Rainer Chlodwig von Kook

Chernobyl-Diaries-poster

Carefree young Americans on a European holiday disport through various photo opportunities during the opening minutes of Chernobyl Diaries. Their frivolity, however, is, as one might expect in a horror movie (or any movie set in the Ukraine, for that matter), short-lived. Impulsive Paul (Jonathan Sadowski) convinces his brother and other friends to go in for a bit of “extreme tourism” by visiting the abandoned town of Pripyat, once home to the workers of the Chernobyl nuclear complex – and, in a scenario reminiscent of The Hills Have Eyes, the group discovers that they are not alone. The menace’s true nature is wisely withheld from the audience during the film’s first half, and shot with minimal revelation when it finally does appear, so that it never loses mystique and generates high levels of tension. Consequently, prospective trekkers on this journey into fright may prefer to watch it with all of the lights safely on.

4.5 stars. Ideological Content Analysis indicates that Chernobyl Diaries is:

5. Mildly feminist. Paul is saved by one of the girls.

4. Moderately anti-family. Paul comes from a dysfunctional family. The brothers’ connection is a mutual liability.

3. Anti-state. Chernobyl is a relic of statist failure. Secretive authorities maintain a cover-up of present conditions in Pripyat.

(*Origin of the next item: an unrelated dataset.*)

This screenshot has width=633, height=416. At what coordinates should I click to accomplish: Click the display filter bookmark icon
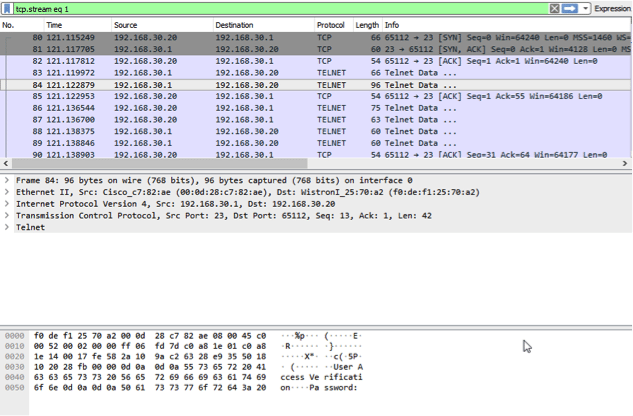coord(7,8)
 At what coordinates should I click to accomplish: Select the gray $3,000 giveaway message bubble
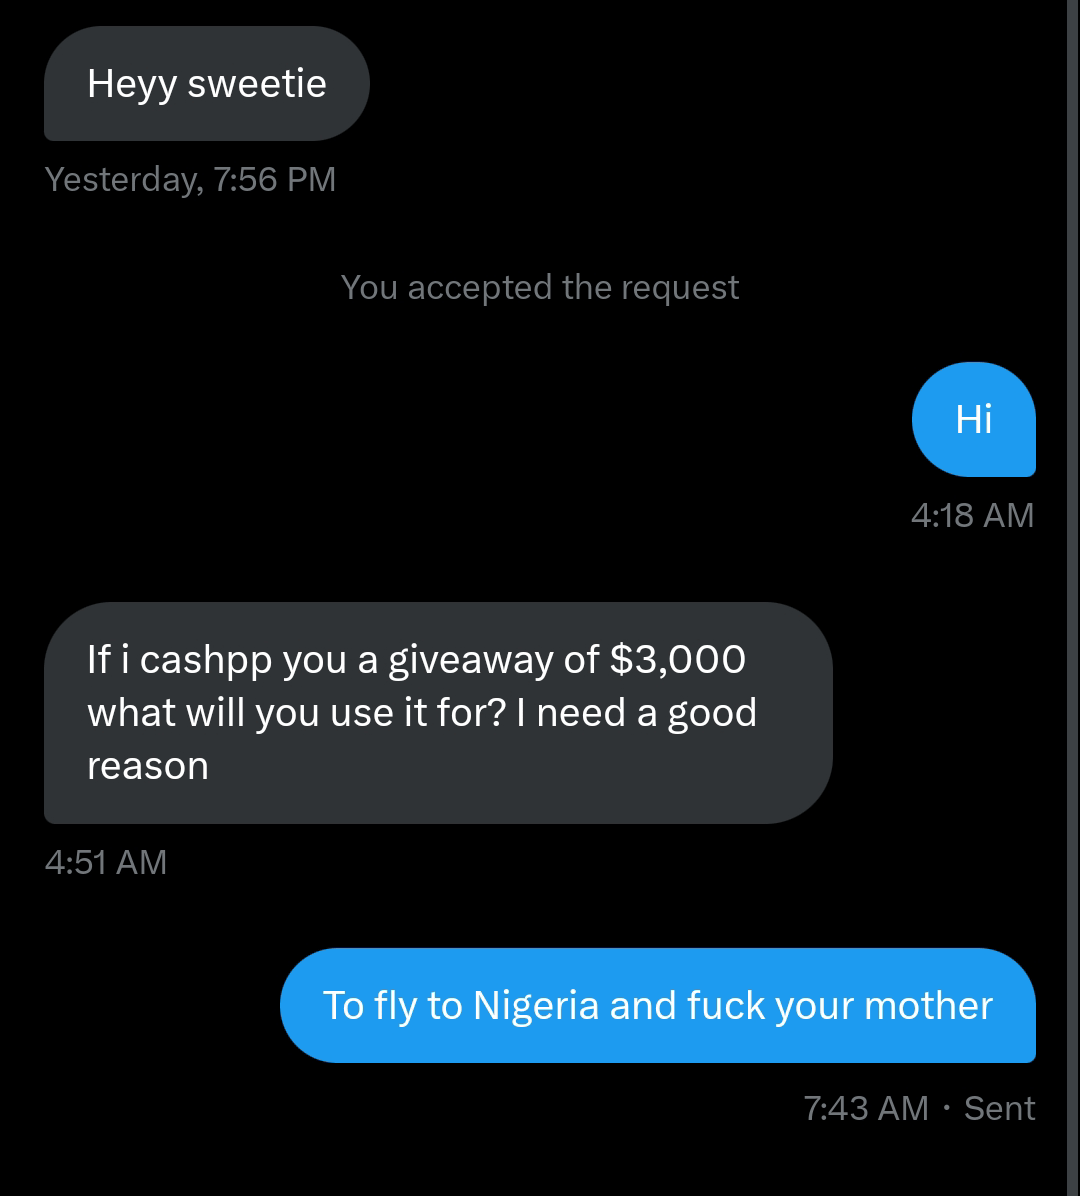point(439,713)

2. Green. “Nature has reclaimed its rightful home.” The savagery experienced by the protagonists can be interpreted as an environmental revenge directed at man for his arrogant scientific meddling in fields of taboo knowledge. Vegetation and rot have overtaken Pripyat, with weeds having sprouted up in a gym and other interiors.

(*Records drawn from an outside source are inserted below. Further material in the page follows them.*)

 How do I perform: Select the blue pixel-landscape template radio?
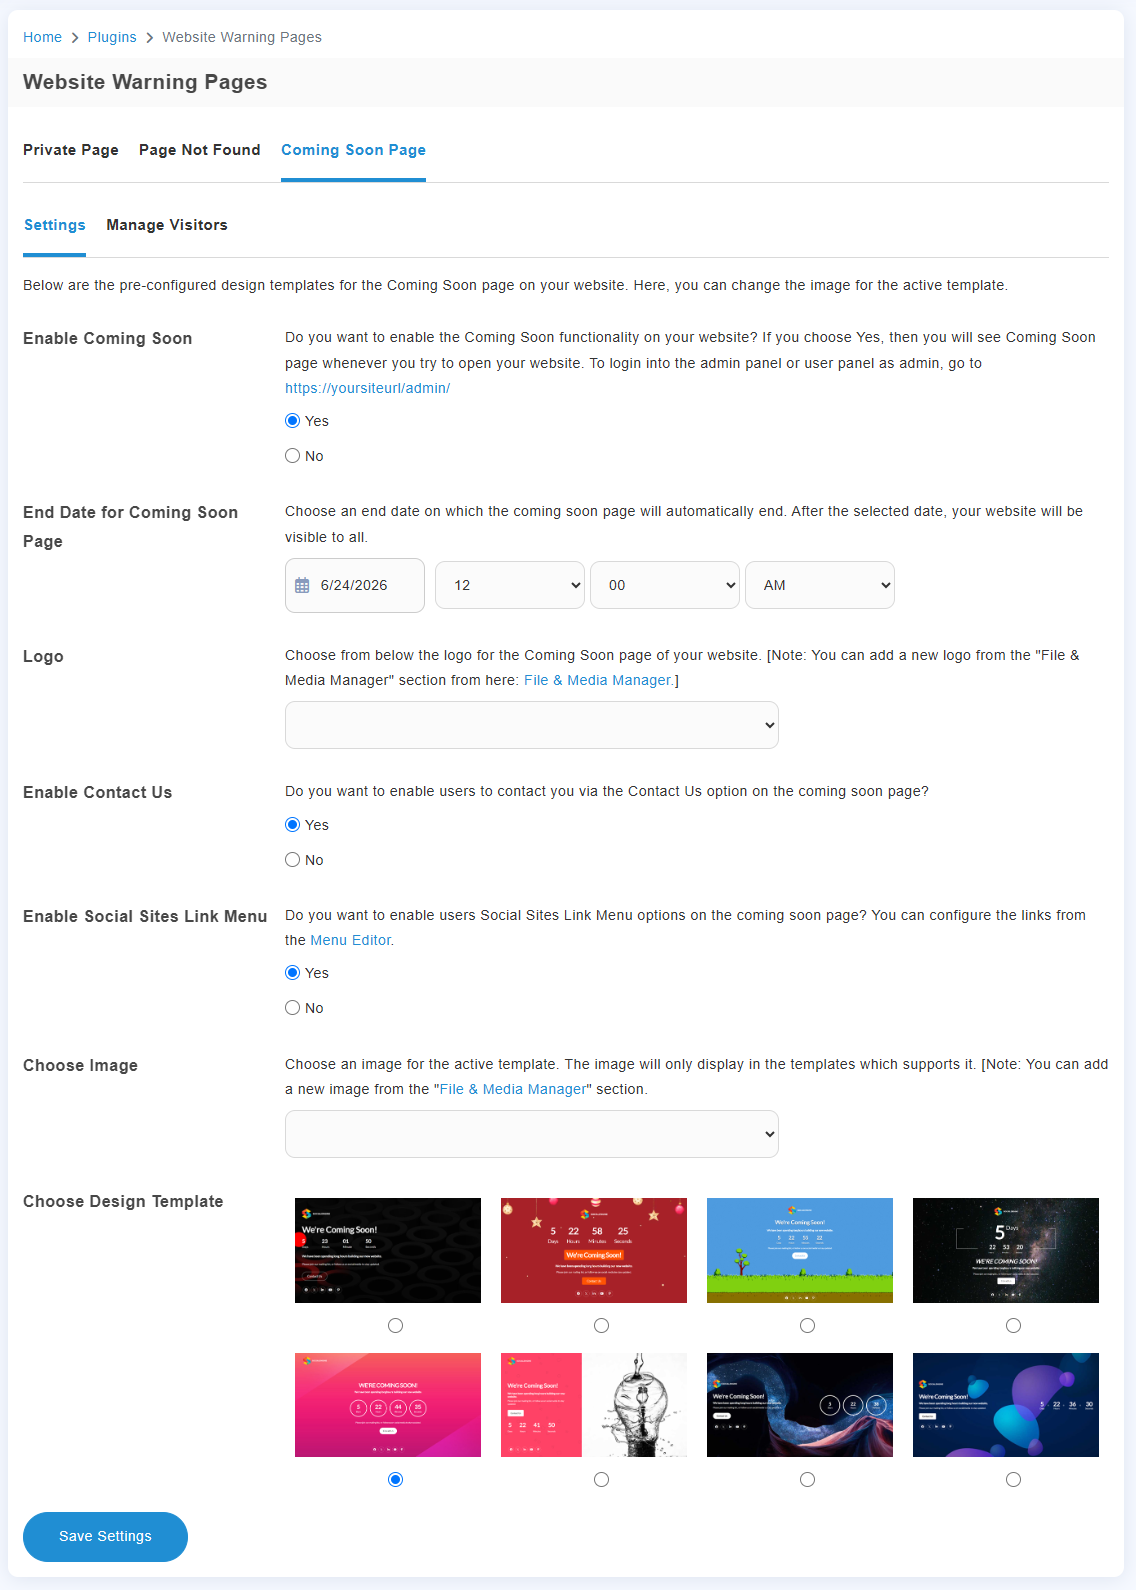coord(808,1326)
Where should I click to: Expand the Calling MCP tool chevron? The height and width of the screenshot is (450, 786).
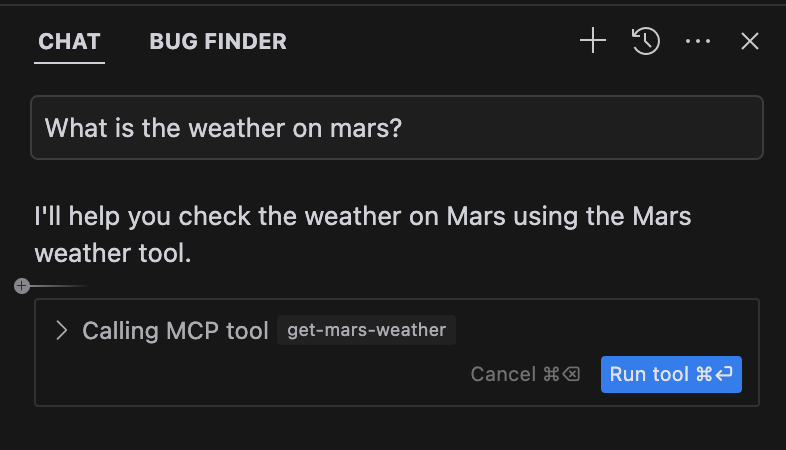tap(61, 331)
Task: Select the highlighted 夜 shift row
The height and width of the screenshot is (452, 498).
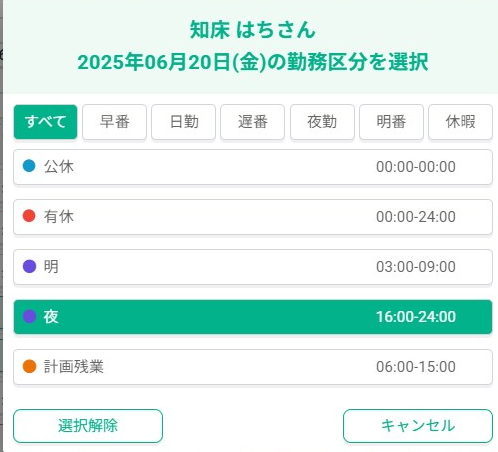Action: pyautogui.click(x=253, y=317)
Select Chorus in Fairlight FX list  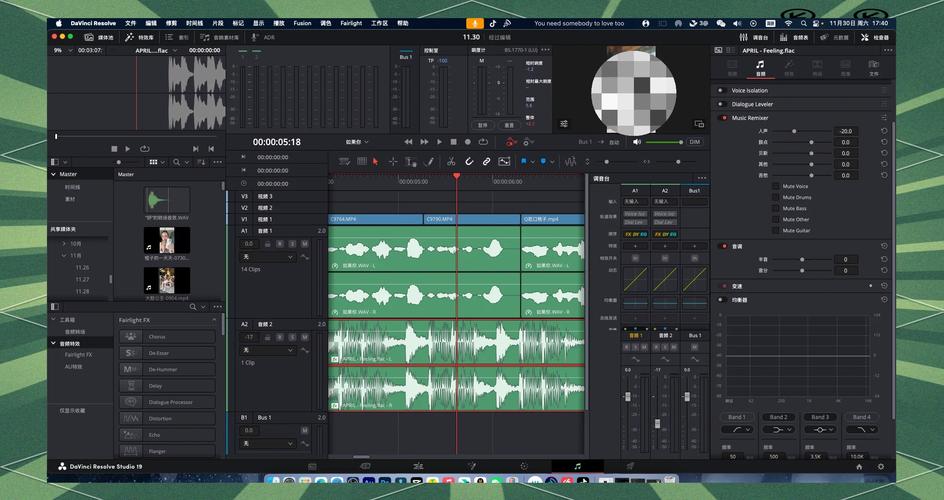pos(158,337)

1. Anti-Slav. Tour guide Uri (Dimitri Diatchenko) is a decent, if somewhat dishonest, man, while other representative Ukrainians include rude, sexually aggressive young Kievans and the unfriendly checkpoint sentries outside the forbidden zone. More fundamentally, the nocturnal, radioactive threat in Chernobyl Diaries hints at Hollywood’s paranoia that, somewhere under Eastern Europe’s tenuous veneer of post-Soviet reform and democratic openness, there seethes something brutal, subhuman, and probably innately anti-Semitic.